Whereas lightning trout are brightly colored, thunder trout--a cross between lightning and regular rainbows--are tannish in the water and silvery when removed, with red horizontal stripes.
Both are products of Mt. Lassen Trout Farm in Northern California, where abnormally large and strangely colored fish are grown as specialty items for those willing to pay for them.
Doug Elliott, who runs the SARL and Corona concessions, spends $750,000 on Mt. Lassen-raised fish--including many topping 20 pounds--and hopes the newest addition will help steal some of the competition’s thunder, so to speak.
SALTWATER NEWS
* Billfish boom: Some of our wintry weather reached all the way down the Baja California peninsula to Cabo San Lucas, where an incredible marlin bite appears to have weathered the storm.
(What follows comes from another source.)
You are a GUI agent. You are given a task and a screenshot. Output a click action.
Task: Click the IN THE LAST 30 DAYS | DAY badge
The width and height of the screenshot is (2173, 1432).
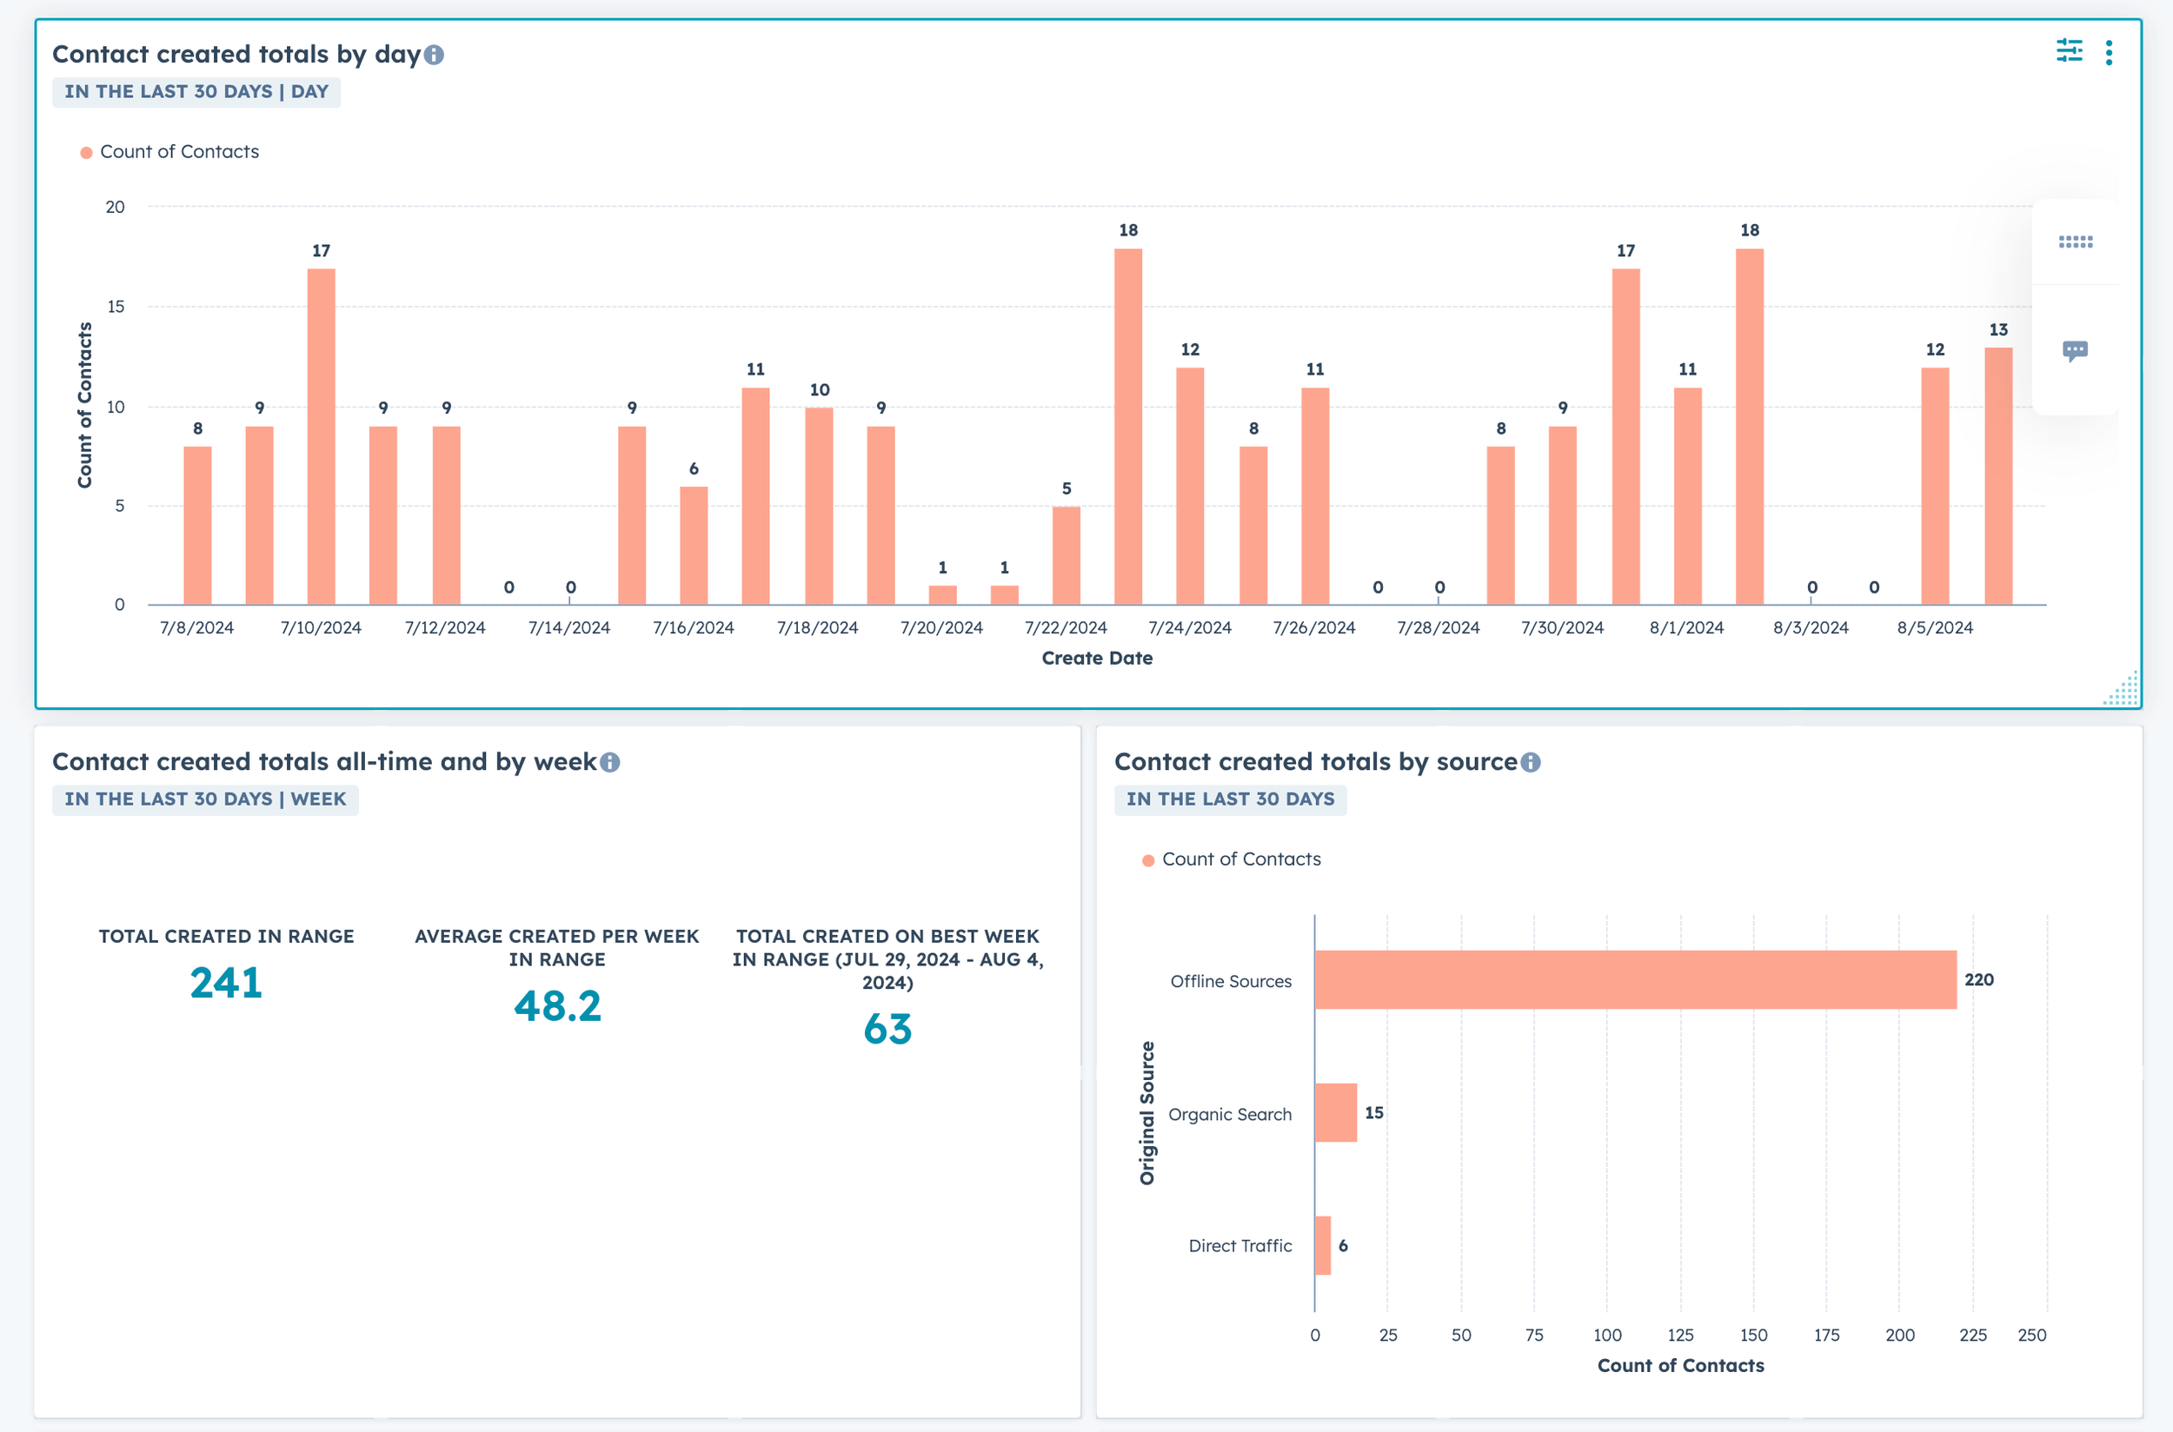point(196,92)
“It was really windy and cold [Wednesday], despite being sunny, but only one boat was skunked, as the anglers turned back early,” said Tracy Ehrenberg of the Pisces Fleet. “The others averaged one marlin and one dorado.”
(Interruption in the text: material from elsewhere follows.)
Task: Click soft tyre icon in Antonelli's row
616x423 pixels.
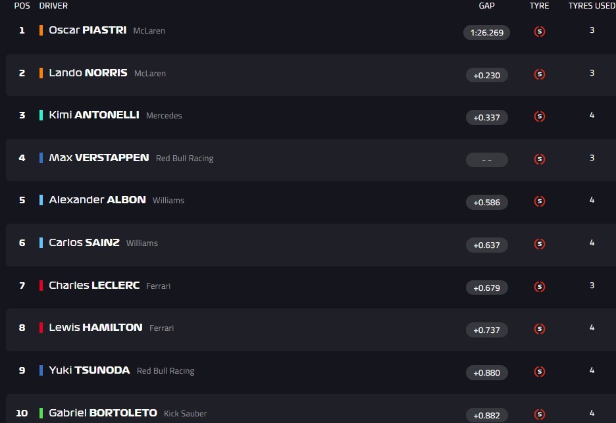Action: coord(540,116)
The stripers, corralling schools of mackerel and swilling shrimp, until midweek were being found in great abundance and boats fishing only a mile offshore were posting a ridiculous average of two-six marlin per trip. The Pisces Fleet posted a 100% success rate in a week ending last Friday, its anglers bringing to leader 108 stripers, releasing all but one.
Ehrenberg said that while the bite was down at mid-week, there were no immediate signs of a mass marlin exodus.
* Albacore score: The longfin craze has long subsided but the fish are popping up in sizable schools over a wide area beginning about 120 miles south of the border.
Private yachts running to Guadalupe Island, lures in tow, have been most successful. The yacht Hanapah out of Newport Beach got things started 12 days ago by logging 20 fish--from five up to 30 pounds--in 10 stops on the way to the island. Last weekend, the New Moon out of Avalon reported a similar count.
Long-range party boat captains, meanwhile, are reporting equally unseasonable encounters with another popular tuna--bluefin.
The stormy weather, however, might send these fish back to wherever they came from.
WINDING UP
Talk about a raw deal . . .
A Japanese seafood distributor, admitting being caught up in the moment, bid a whopping $173,200 for a 445-pound bluefin tuna at a Tokyo auction last week, doubling the record price paid for the popular tuna, which is usually served raw in sushi or as sashimi.
At $857.63 per 2.2 pounds, the price tag broke the previous all-time high in 1998 of $385.93 for a tuna.
“I was being stubborn and didn’t want to give in to the other bidders,” the unidentified distributor told TV Tokyo. “I can’t profit from it.”
No, but at that price he might develop a severe case of indigestion.